Texto de referência:
┌──
Silva Lopes é considerado pela generalidade dos seus colegas como um dos economistas portugueses mais influentes do último meio século. Não só pelas opiniões que sempre manifestou em público, com uma simplicidade que só os mais conhecedores conseguem atingir, mas também pela passagem da teoria à prática nos cargos políticos que ocupou, em alguns dos momentos mais complexos que atravessou o país em termos económicos e financeiros.

Nascido em 1932, formou-se em Finanças pelo Instituto Superior de Ciências Económicas e Financeiras (ISCEF, o actual ISEG) e imediatamente iniciou uma carreira feita na maior parte do tempo ao serviço da Administração Pública. O seu primeiro papel de relevo para a economia portuguesa foi quando, com 27 anos, participou na negociação da entrada de Portugal na EFTA e no GATT, os acordos comerciais que ajudaram a abrir a economia portuguesa ao exterior.

No final dos anos 60, é nomeado administrador da Caixa Geral de Depósitos e director do Gabinete de Estudos do Ministério das Finanças. Os cargos importantes que ocupava antes do 25 de Abril não impediram que, logo após a revolução, fosse chamado para a sua primeira missão difícil.

Ocupou o cargo de secretário de Estado das Finanças, no primeiro governo provisório, e depois foi ministro das Finanças, no segundo e terceiro, chefiados por Vasco Gonçalves. Durante esse período de tempo, entre 1974 e 1975, muito se passava no país e fora dele. Silva Lopes teve de gerir uma situação de inflação galopante provocada pela subida dos salários e pelo choque petrolífero internacional, ao mesmo tempo que se realizavam intervenções do Estado no sector empresarial e em Março de 1975 se nacionalizava a banca.

Abandona o Ministério das Finanças pouco depois, mas ainda em 1975 é convidado para liderar o Banco de Portugal. Aí encontra um cenário de quase ruptura nas reservas cambiais portuguesas. Negoceia na Europa e nos Estados Unidos empréstimos que permitam manter as finanças portuguesas à tona de água. “Acho que foram anos relativamente milagrosos. Principalmente, 1976. Visto retrospectivamente, depois das dificuldades que passámos em 1976, o ano 1976 foi quase um milagre”, diria mais tarde, numa entrevista publicada no livro “Memórias de Economistas”.

As dificuldades não ficariam por aí. Com a ajuda de jovens economistas como Rudiger Dornbush e Paul Krugman, vindos a seu pedido do MIT, foi gerindo a política cambial e financeira do país, incluindo a primeira passagem do FMI em 1978. Nesse ano, por três meses, voltou a ser ministro das Finanças, num governo de iniciativa presidencial. Voltou para o Banco de Portugal onde foi governador até 1980.

Depois de exercer funções como deputado entre 1985 e 1989 (eleito pelo PRD), presidiu a comissões de reforma que ajudaram a definir o sistema fiscal português. Entre 1996 e 2003 foi presidente do Conselho Económico e Social. Reformou-se em 2008 após quatro anos na presidência do conselho de administração do Montepio Geral.

Recebeu a Grã-Cruz da Ordem Militar de Cristo em 2003, das mãos do então presidente da República Jorge Sampaio.
└──
Dados fornecidos:
┌──
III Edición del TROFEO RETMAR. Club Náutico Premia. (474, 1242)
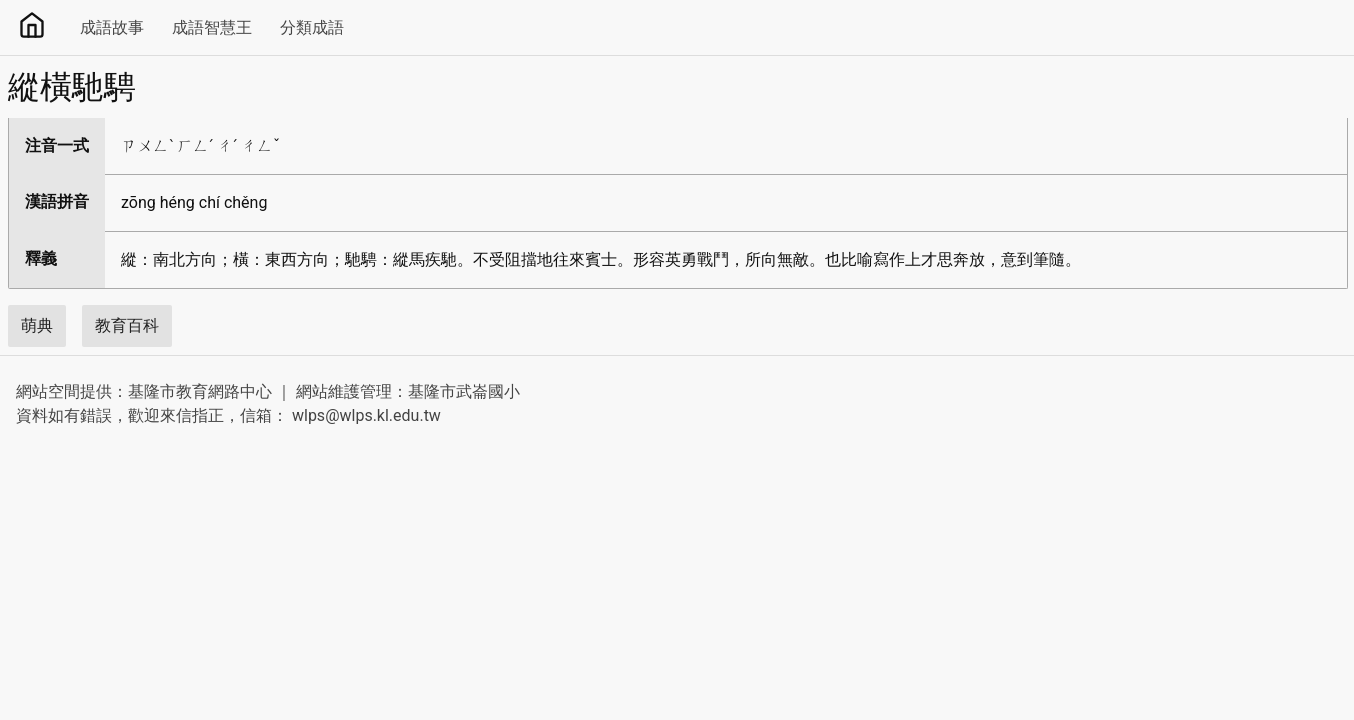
└──
Instruções:
**A)** De acordo com o texto sobre Silva Lopes, por que razão é ele visto pelos colegas como um dos economistas portugueses mais influentes do último meio século? Explique em uma a três frases.
**B)** Transcreva, do texto sobre Silva Lopes, o trecho que abre com as palavras “Nascido em 1932, formou-se” e fecha com “portuguesa ao exterior.”.

Respostas:
**A)** É assim considerado pelas opiniões que sempre manifestou em público, com uma simplicidade que só os mais conhecedores conseguem atingir. Pesa também a passagem da teoria à prática nos cargos políticos que ocupou, em alguns dos momentos económica e financeiramente mais complexos do país.

**B)**
Nascido em 1932, formou-se em Finanças pelo Instituto Superior de Ciências Económicas e Financeiras (ISCEF, o actual ISEG) e imediatamente iniciou uma carreira feita na maior parte do tempo ao serviço da Administração Pública. O seu primeiro papel de relevo para a economia portuguesa foi quando, com 27 anos, participou na negociação da entrada de Portugal na EFTA e no GATT, os acordos comerciais que ajudaram a abrir a economia portuguesa ao exterior.